All lines from the one that contains "The height and" to the end of the data must be retyped exactly. Pictures are not retyped.

[Items listed in a dataset]
------------------------------------

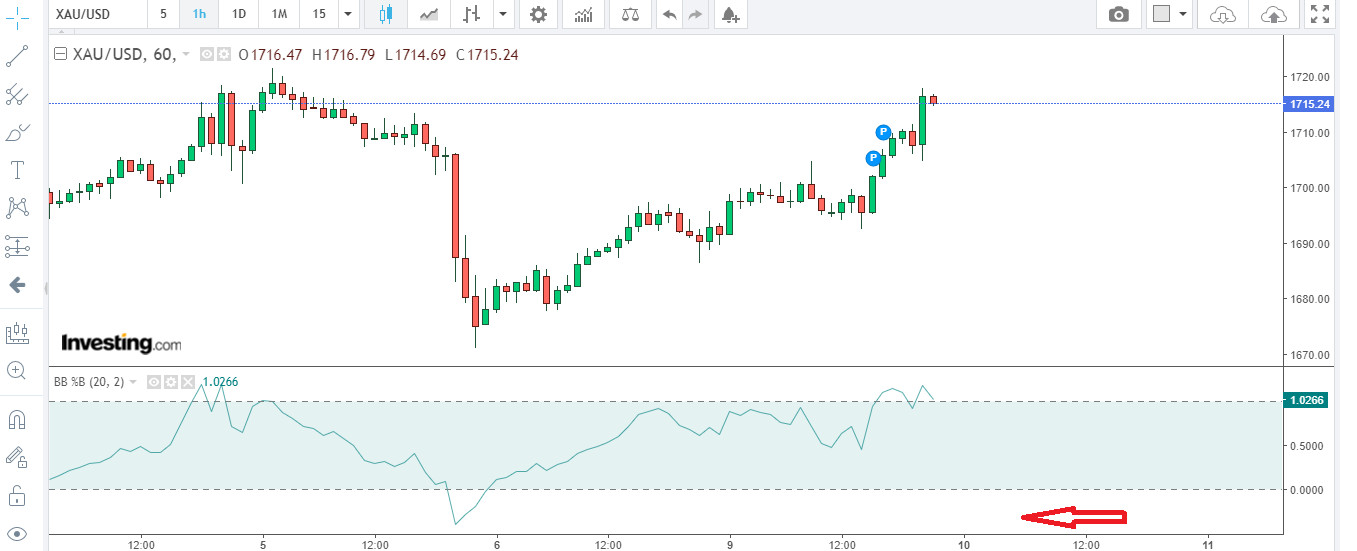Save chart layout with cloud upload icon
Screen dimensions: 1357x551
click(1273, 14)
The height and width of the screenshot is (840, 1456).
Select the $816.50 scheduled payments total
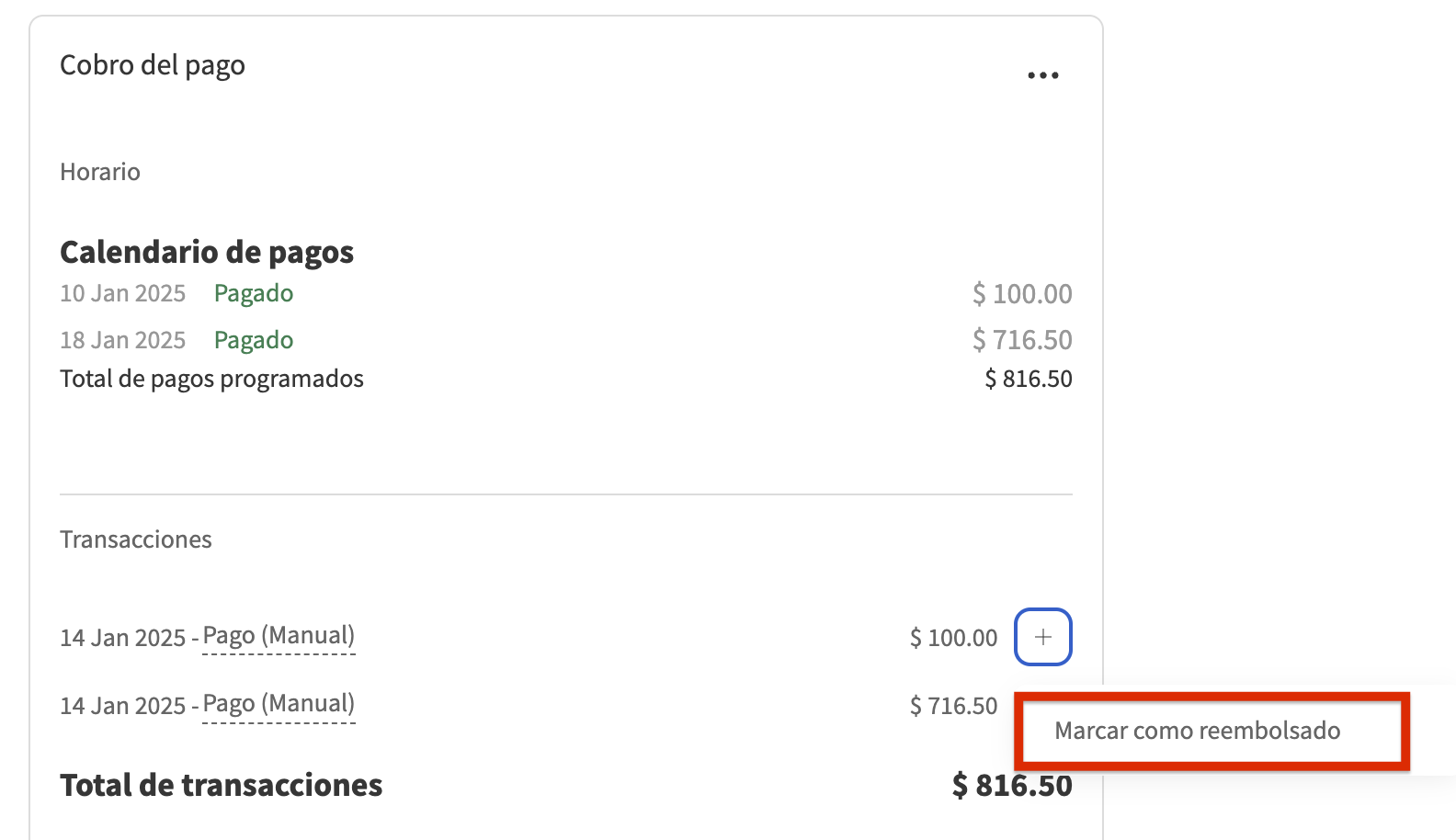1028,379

------------------------------------

# Worked solution
The height and width of the screenshot is (840, 1456).
Select the $816.50 scheduled payments total
1028,379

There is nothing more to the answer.